Problem is, what in those verses actually justifies that view? He may be right, but I don't see anything in the bible that justifies that view. In fact in Schroeder's book he describes the "big bang"...only that is NOT how the bible portrays the formation of the universe.

At the briefest instant following creation all the matter of the universe was concentrated in a very small place, no larger than a grain of mustard. The matter at this time was very thin, so intangible, that it did not have real substance. It did have, however, a potential to gain substance and form and to become tangible matter. From the initial concentration of this intangible substance in its minute location, the substance expanded, expanding the universe as it did so. As the expansion progressed, a change in the substance occured. This initially thin noncorporeal substance took on the tangible aspects of matter as we know it. From this initial act of creation, from this etherieally thin pseudosubstance, everything that has existed, or will ever exist, was, is, and will be formed.

It's a man-made interpretation that is more accurate than the reading of the scripture itself. Mind you, ask any astronomer about the "thin, intagible" substance that we came from, and I think they'd tell you the opposite... Anyway, the bible portrays everything being made from nothing, not from any really thin "intangible" matter. There is only one verse I know of where spreading out is described, in the verse Trish has at the top.

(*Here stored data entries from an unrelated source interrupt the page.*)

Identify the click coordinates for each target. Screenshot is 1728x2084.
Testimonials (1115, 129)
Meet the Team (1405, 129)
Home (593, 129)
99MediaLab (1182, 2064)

That's described in the Bible and Science site in the section The Bible and Science:
Do the Bible and Science Agree?




One interesting note: If Nahmanides was smart enough to figure out modern physics from the
bible, he was also smart enough to shoot down Christians who were trying to convert Jews by claiming
that the "prophecies" in the OT referred to Jesus. He argued that they did not. Just like those AISH and messiahtruth people do today.

As to Bart Ehrman's points, I'll just let the blog readers make up their own minds once they read his
books and do more research themselves. After all, as you said to me earlier: It’s information war.

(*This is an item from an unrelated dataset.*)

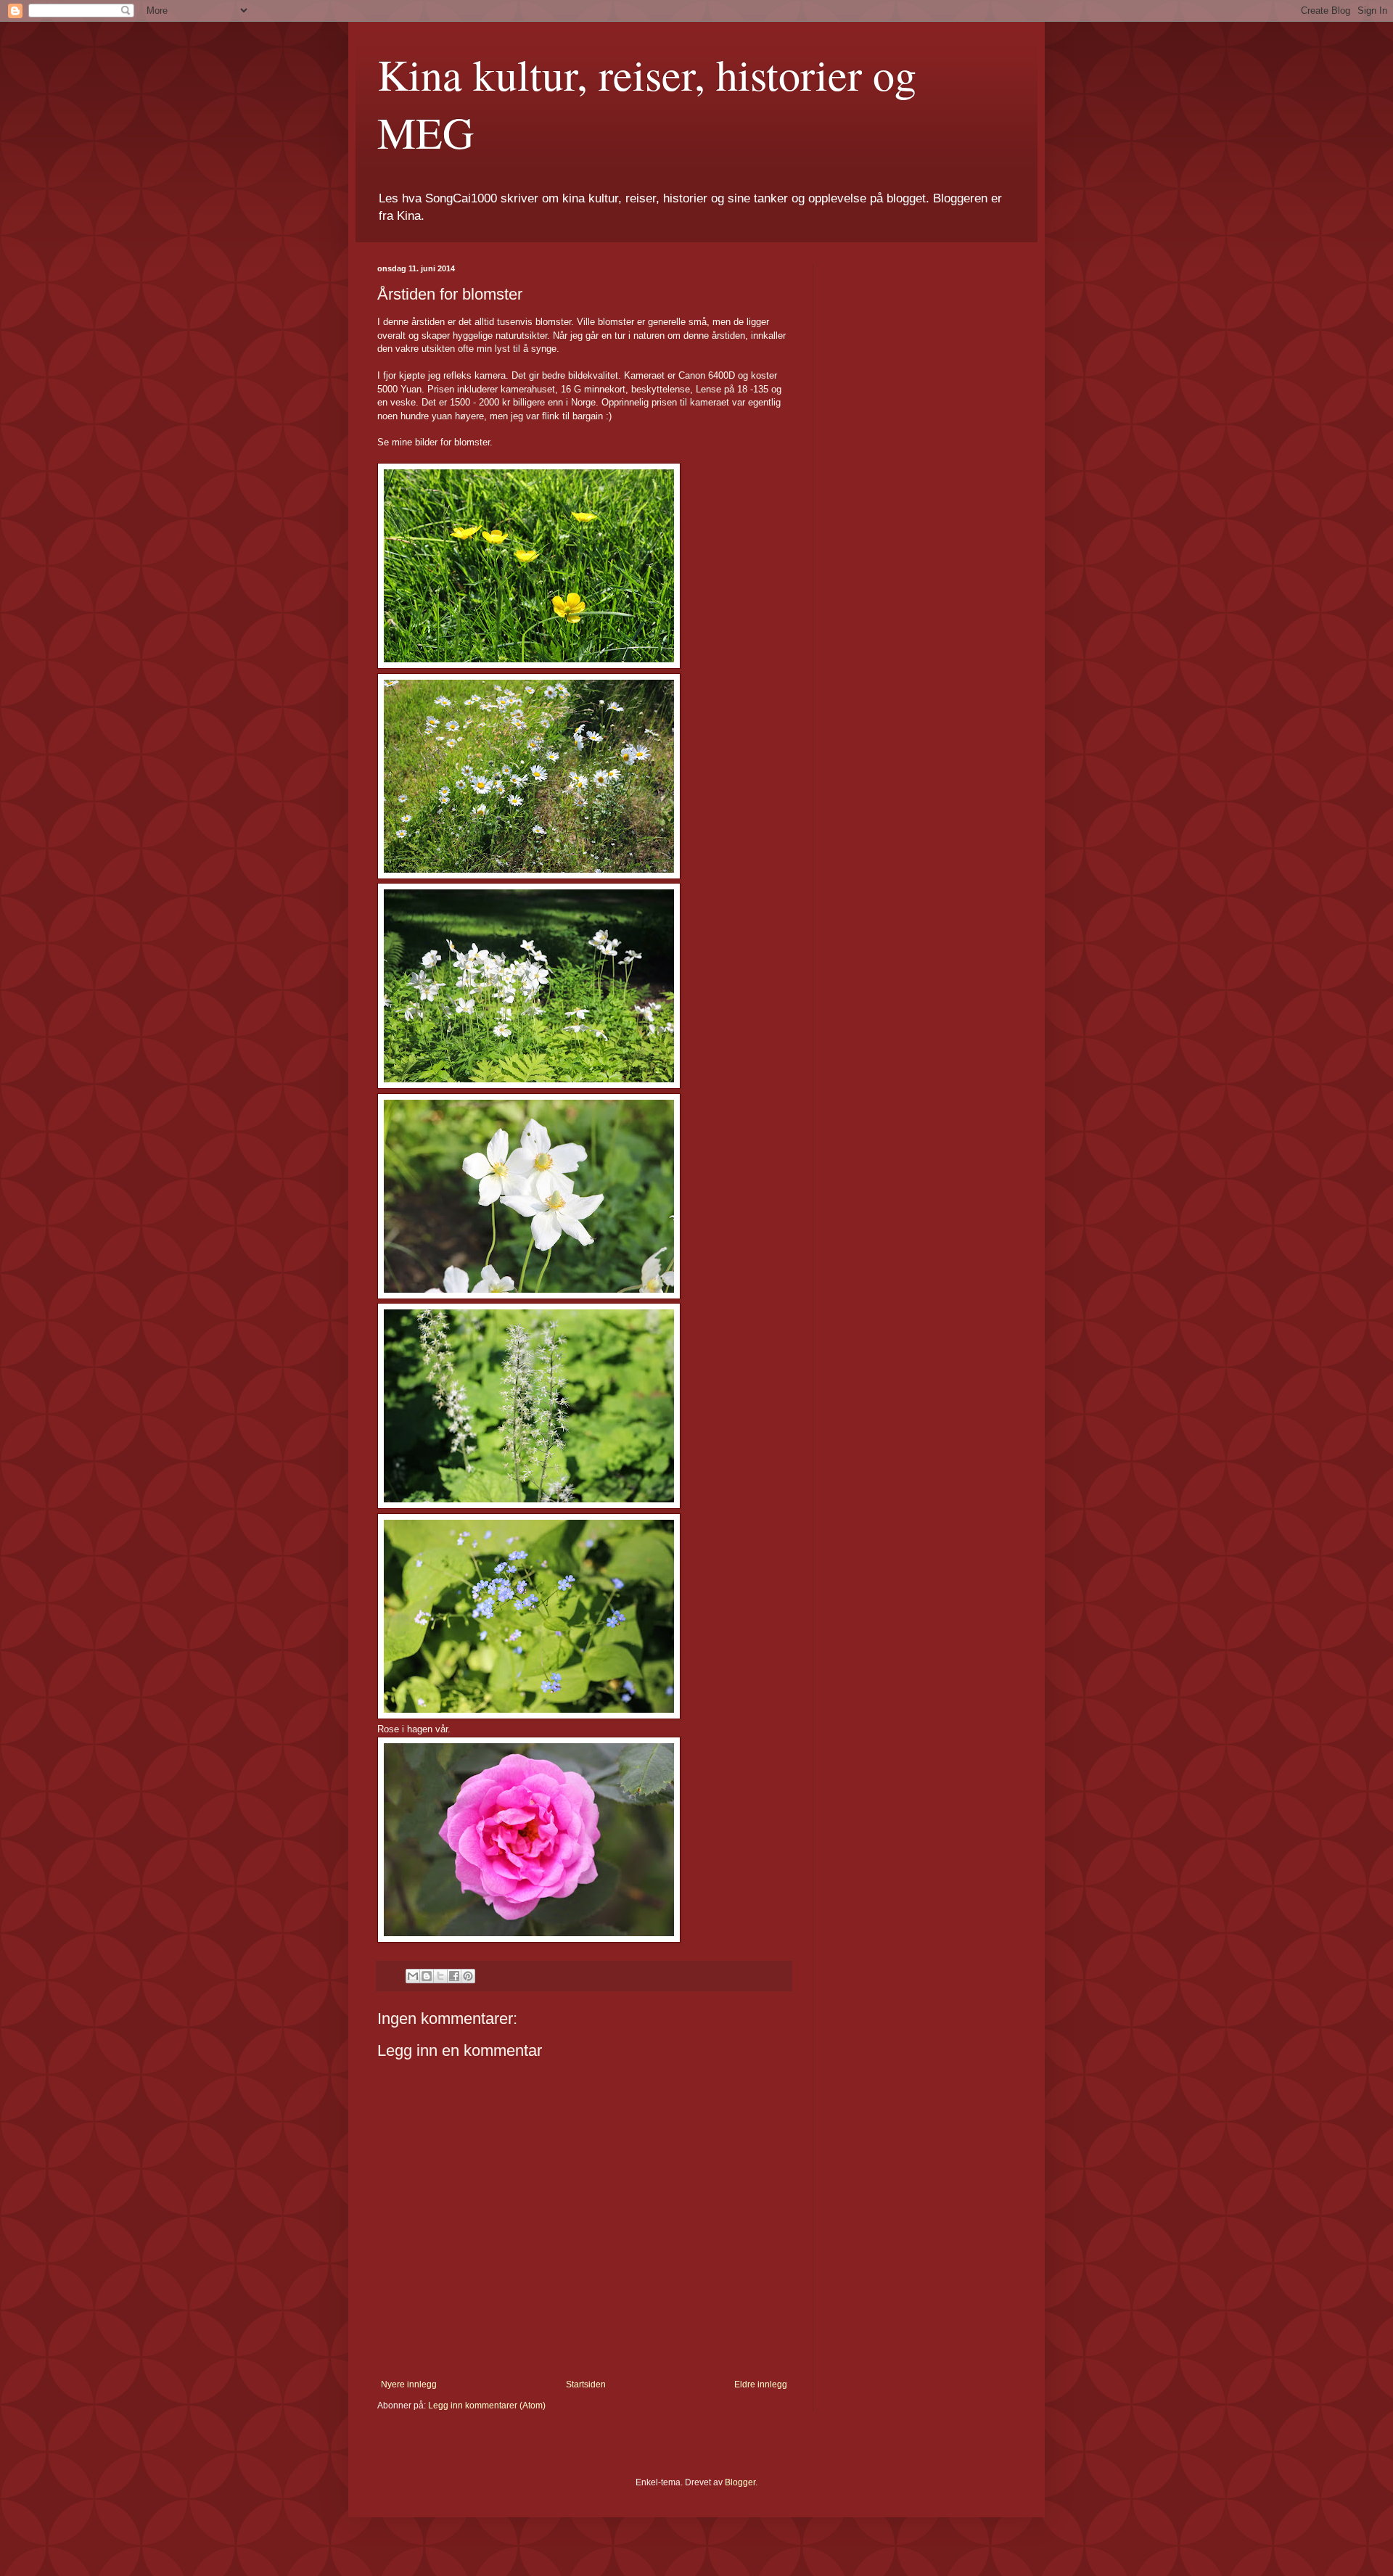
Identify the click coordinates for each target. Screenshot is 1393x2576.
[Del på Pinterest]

Who can get to the truth anymore? Read this, read that. Why opposing views on everything? Look up some
of the following opposing views, Reynold.

 
Unlike you when it comes to evolution and geology, that's something I at least try to do instead of snarking off with that "who can get to the truth anymore" nonsense. At least I don't throw that at you when you list off your research.

Reynold said...

we have to accept that, first, God is a physical body,

No we don't.

second, that it is a body which occupies a certain localized volume in space,

No we don't.

and third, to imagine that, during the six days of creation, the Creator was rushing at an enormous speed past the universe he was creating.

No we don't.

I'm not sure where this is coming from. Where does Schroeder claim that 1, God is physical and 2, God creates from within the Creation?

 
If Schroeder's ideas are supposed to go along with the Theory of Relativity it has to. Remember:

To make a period of time that is billions of years long in one frame of reference, last only six days in the other frame of reference, these two frames of reference must move relative to each other with an extremely high speed.
 
That is the third point which you arbitrarily dismiss. As to the second, in order to exist within such a time frame in the first place, you'd have to be localized. If one exists in both frames then one can't really say that there are two frames in the first place.

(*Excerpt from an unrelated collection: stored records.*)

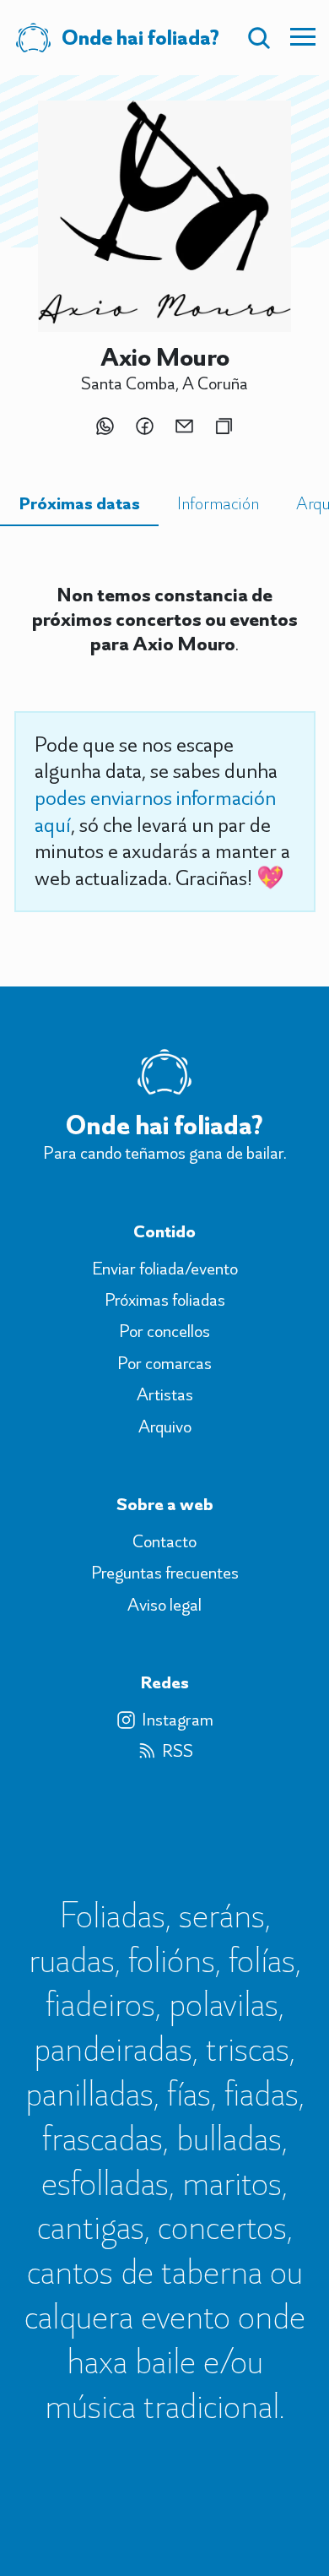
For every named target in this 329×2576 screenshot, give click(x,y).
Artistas (165, 1394)
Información (218, 503)
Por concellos (164, 1331)
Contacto (164, 1541)
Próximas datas (79, 503)
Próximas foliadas (165, 1300)
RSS (177, 1751)
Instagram (177, 1720)
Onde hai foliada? (164, 1125)
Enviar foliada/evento (165, 1269)
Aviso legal (164, 1605)
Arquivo (164, 1426)
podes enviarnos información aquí (155, 811)
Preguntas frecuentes (165, 1573)
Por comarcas (164, 1363)
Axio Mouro (164, 356)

If he does, it's not in the stuff I've read and it's un-Scriptural. But I think Mark Perakh is presuming this upon Schroeder's work in an attempt to belittle it.
 
I think Perakh is presuming this because he's trying to figure out how Schroeder's work would work within the boundaries of Special Relativity.

Then there's the fact that YECs in general seem to assume that the frame of references are the same,

what with the "yom" meaning a 24 hour day they're always bringing up in the supposed "creation week".